Morale individuelle et morale civique

Morale individuelle et morale civique

Pour des sociologues comme Durkheim et Marx, la morale individuelle n’est pas autonome et indépendante de la morale civique. « Nous ne sommes des êtres moraux que dans la mesure où nous sommes des êtres sociaux ». La loi est l’instrument de cohésion du groupe. La conscience morale est l’intériorisation de la conscience collective. La conscience morale est le fruit d’habitudes sociales, le sentiment d’obligation morale se confond avec le sentiment du devoir de citoyen, on est moral par peur du gendarme comme dit le dicton. La réglementation n’est possible que si elle est imposée aux individus par une force qui les dépasse : l’autorité collective qui, par la force de l’habitude détermine un certain nombre de conduites homogènes. Peut-on réduire la conscience morale au sentiment d’obligation sociale ? S’il n’y avait pas d’autonomie au niveau de la conscience morale, tout ce qui est légal serait considéré comme légitime et le citoyen serait conformiste et sans états d’âme. Or l’histoire se caractérise par une contradiction entre la moralité subjective et objective. L’autonomie de la conscience morale s’affirme à travers l’histoire vis-à-vis des lois dans la dissidence.
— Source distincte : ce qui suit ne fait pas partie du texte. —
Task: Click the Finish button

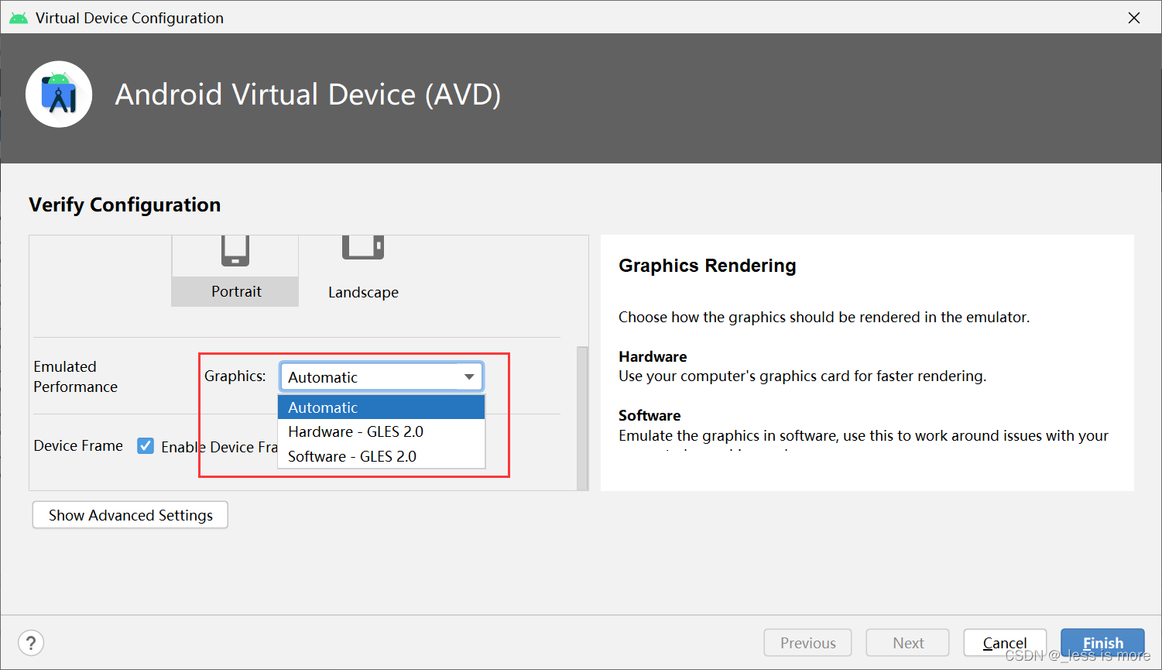Action: (x=1102, y=642)
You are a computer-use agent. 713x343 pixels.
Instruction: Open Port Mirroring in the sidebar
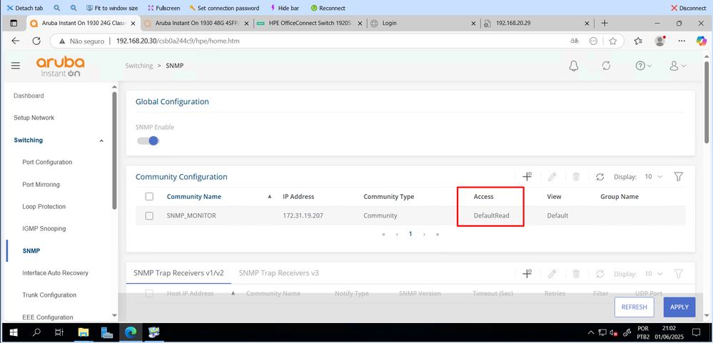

Pour Kant la morale relève de la volonté, de l’effort ; il affirme qu’être moral c’est faire son devoir. Or la notion de devoir implique un sacrifice de ses intérêts immédiats. La morale est toujours un combat de soi avec soi-même. Elle s’éprouve souvent à travers des crises de mauvaise conscience. Pour Kant l’homme juste n’est pas nécessairement heureux car le bonheur est un idéal de l’imagination et non de la raison, c’est une aventure individuelle. La morale met en cause mon lien avec l’autre et la collectivité. L’homme est l’être des fins, c’est-à-dire qu’il est capable de se déterminer selon des buts qu’il s’impose. Et en morale, le sujet se détermine selon les principes de la raison pratique. Kant fait une distinction entre deux sens du mot raison : la raison comme faculté de connaissance, et la raison comme faculté de principe. En matière de morale selon Kant, le sujet doit agir selon des principes qu’il appelle les impératifs catégoriques. Il fait une distinction entre l’impératif catégorique et hypothétique. Il différencie agir par devoir et agir conformément au devoir. Par exemple le commerçant honnête agit par devoir, le malhonnête agit conformément au devoir car s’il baisse ses prix il aura plus de clients et gagnera davantage. Il peut donc y avoir une morale hypocrite où le sujet donne les apparences du bien alors que dans les faits il n’y a que calculs et intérêts. Pour Kant agir par devoir c’est avoir la volonté de se déterminer selon les impératifs catégoriques. Ces principes ne sont pas des règles, ce sont des valeurs. Il y a toutes sortes de morales différentes, on ne peut pas uniformiser la morale, même si certains principes sont universels. Par exemple on peut mentir pour sauver la vie de quelqu’un. Mais quand on ment on utilise l’autre comme un moyen et non comme une fin. Or une personne c’est ce qui ne peut être considéré comme une chose. Pour Kant la valeur d’une personne est absolue : « La dignité de la personne est sans prix ».

Bergson dit que « La prétention de fonder la morale sur le respect de la logique a pu naître chez des philosophes et des savants habitués à s’incliner devant la logique ». « L’amour de la cohérence suffit-il à faire taire l’égoïsme et la passion ? ». Péguy ajoute « Kant a les mains pures mais il n’a pas de mains ». Il n’y a pas un fondement absolu de la morale. Par contre la morale dépend de tous les aspects de l’existence humaine. Simplement, comme le dit Edgar Morin, « Le domaine de la morale est traversé par le principe d’incertitude ». La prise de conscience morale est toujours vécue dans la contradiction et souvent dans la culpabilité, elle s’acquiert en luttant contre la « bonne conscience » et l’autosatisfaction. Le fait qu’il n’y ait pas de fondement absolu de la morale, de modèle du bien, n’entraîne pas nécessairement comme le prône Nietzsche la négation de la conscience morale, mais c’est la raison de son émergence : il n’y a pas de sujet moral sans responsabilité, pas de liberté sans risque et sans culpabilité.